* [Supplied text]
········

Classical transient receptor potential channel 6 (TRPC6) is essential for ischemia‐reperfusion injury of the lung

Abstract

Lung endothelial damage is a characteristic feature of ischemia‐reperfusion (I/R) injury. However the molecular steps involved in the loss of endothelial integrity and subsequent invasion of immune cells are still poorly understood. Most notably, in isolated lungs from TRPC6‐deficient mice we observed a resistance to I/R injury, while lungs from wild‐type mice displayed pulmonary edema formation and organ dysfunction. To differentiate between the role of TRPC6 in circulating and/or resident leukocytes versus endothelial cells, TRPC6‐deficient bone marrow cells were transplanted into lethally irradiated wild‐type mice and vice versa. Based on these experiments in chimeric mice it is evident that endothelial but not leukocytic TRPC6 deficency protects from I/R injury of the lung. Therefore, pulmonary endothelial cells from wild‐type and TRPC6‐deficient mice were isolated and further analyzed. TRPC1, TRPC4 and TRPC6 were the predominantly expressed TRPC isoforms in these cells. Primary isolated endothelial cells from TRPC6‐deficient lungs show reduced ischemia‐induced Ca2+ influx and subsequent actin stress‐fiber formation as well as a decreased cellular shape change when compared to wild‐type cells. Thus, TRPC6 represents a promising novel pharmacological target to control critical early stages of I/R injury in the lung. Supported by the von‐Behring‐Röntgen Stiftung.

········

* [Dataset entries]
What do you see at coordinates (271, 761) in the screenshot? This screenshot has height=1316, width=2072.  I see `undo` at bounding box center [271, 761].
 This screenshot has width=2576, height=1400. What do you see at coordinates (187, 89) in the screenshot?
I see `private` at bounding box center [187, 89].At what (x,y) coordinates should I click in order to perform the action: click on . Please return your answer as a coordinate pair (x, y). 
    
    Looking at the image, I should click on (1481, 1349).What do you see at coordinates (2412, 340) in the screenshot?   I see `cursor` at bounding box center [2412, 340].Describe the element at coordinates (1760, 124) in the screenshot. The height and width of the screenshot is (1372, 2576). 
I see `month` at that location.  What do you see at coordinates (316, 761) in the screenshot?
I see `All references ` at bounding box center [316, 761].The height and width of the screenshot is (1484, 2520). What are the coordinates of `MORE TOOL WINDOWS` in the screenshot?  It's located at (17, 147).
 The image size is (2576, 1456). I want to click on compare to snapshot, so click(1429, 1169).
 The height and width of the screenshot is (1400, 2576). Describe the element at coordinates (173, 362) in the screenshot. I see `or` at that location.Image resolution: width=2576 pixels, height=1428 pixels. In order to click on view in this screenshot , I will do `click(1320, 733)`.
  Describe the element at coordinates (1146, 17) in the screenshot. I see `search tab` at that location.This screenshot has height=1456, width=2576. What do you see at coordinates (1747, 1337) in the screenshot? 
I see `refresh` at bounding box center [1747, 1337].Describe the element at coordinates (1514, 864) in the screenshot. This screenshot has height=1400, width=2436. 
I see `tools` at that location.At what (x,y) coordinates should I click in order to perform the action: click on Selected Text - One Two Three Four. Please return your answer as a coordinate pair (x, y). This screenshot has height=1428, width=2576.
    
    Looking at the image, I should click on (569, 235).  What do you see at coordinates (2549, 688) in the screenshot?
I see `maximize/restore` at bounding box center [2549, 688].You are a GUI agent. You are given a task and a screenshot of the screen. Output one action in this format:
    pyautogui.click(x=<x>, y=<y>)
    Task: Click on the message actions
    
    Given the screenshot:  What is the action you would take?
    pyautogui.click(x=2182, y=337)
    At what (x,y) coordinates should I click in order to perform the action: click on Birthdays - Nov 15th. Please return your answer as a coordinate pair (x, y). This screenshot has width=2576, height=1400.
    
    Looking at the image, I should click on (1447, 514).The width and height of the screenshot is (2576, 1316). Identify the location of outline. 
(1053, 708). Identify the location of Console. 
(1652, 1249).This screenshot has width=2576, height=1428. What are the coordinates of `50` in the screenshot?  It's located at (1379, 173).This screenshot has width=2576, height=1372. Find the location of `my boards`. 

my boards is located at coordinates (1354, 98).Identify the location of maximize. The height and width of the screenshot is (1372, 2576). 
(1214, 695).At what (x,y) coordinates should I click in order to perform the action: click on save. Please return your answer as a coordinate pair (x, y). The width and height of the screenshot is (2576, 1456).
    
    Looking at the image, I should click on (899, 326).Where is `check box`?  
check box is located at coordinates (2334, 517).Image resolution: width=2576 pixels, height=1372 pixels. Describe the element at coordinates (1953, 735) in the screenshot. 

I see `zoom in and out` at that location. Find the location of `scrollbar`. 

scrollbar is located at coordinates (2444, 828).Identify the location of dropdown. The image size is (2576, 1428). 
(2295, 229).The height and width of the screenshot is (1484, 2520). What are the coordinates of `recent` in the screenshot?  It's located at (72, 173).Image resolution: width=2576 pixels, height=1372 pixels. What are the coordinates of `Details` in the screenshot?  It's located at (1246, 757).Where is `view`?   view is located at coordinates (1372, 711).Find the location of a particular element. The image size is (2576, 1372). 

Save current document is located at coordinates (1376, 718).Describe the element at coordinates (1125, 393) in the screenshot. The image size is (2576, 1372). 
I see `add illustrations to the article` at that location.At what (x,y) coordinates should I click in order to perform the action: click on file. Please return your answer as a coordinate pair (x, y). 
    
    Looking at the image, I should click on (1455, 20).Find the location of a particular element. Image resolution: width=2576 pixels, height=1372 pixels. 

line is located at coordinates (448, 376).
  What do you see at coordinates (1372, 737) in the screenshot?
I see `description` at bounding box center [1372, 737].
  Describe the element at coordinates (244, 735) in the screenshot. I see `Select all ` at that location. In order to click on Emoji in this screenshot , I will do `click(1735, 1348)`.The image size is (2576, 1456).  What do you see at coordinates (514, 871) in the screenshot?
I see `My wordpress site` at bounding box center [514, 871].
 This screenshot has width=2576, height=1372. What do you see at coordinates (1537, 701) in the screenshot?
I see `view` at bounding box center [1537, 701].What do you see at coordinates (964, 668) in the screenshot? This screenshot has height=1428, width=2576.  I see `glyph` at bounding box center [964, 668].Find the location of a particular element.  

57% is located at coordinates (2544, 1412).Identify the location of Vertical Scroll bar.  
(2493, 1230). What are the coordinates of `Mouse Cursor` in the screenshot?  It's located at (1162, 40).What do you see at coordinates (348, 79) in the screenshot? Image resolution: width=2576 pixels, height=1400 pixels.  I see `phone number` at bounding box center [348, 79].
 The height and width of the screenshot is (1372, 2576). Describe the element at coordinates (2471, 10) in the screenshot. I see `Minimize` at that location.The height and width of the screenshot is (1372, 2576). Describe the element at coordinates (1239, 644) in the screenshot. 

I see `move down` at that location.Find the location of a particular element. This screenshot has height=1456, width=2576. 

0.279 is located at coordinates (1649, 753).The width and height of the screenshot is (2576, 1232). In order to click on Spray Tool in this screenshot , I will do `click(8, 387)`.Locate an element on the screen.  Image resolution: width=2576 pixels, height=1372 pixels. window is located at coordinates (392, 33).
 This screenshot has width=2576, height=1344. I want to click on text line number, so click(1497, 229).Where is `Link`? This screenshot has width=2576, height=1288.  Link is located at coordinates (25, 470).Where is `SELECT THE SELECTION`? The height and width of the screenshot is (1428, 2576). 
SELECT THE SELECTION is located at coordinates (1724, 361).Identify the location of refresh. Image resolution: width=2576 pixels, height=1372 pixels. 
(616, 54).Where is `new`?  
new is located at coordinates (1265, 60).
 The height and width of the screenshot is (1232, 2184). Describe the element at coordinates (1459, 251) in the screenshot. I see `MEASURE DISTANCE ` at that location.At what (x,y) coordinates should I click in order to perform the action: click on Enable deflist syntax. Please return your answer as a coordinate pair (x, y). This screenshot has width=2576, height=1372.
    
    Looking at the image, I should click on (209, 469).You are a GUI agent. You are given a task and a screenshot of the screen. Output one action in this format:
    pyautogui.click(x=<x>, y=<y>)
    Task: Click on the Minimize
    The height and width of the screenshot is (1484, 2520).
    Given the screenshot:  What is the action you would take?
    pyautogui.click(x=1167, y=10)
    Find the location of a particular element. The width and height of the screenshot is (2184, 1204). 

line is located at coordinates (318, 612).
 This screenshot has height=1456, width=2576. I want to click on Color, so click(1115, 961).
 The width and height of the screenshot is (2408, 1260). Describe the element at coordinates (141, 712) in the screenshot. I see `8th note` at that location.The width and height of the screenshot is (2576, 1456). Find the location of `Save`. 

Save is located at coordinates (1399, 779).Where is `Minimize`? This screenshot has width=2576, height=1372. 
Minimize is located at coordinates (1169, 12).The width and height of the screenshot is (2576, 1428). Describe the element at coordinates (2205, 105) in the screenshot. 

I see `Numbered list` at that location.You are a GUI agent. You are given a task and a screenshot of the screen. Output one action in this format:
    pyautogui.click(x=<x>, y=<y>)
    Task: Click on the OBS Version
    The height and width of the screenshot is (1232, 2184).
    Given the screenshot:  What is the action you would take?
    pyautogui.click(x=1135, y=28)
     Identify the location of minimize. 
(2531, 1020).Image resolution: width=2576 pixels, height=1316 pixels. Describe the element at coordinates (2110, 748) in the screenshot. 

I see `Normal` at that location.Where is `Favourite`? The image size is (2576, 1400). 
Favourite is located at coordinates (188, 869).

········

* [Work instruction]
Answer from the TRPC6 abstract:
(a) What did lungs from wild-type mice display?
(b) Which TRPC isoforms were predominantly expressed in the isolated pulmonary endothelial cells?
(c) Which organization supported the work?
The data comes from a separate source.

* [Result]
(a) Pulmonary edema formation and organ dysfunction.
(b) TRPC1, TRPC4 and TRPC6.
(c) The von‐Behring‐Röntgen Stiftung.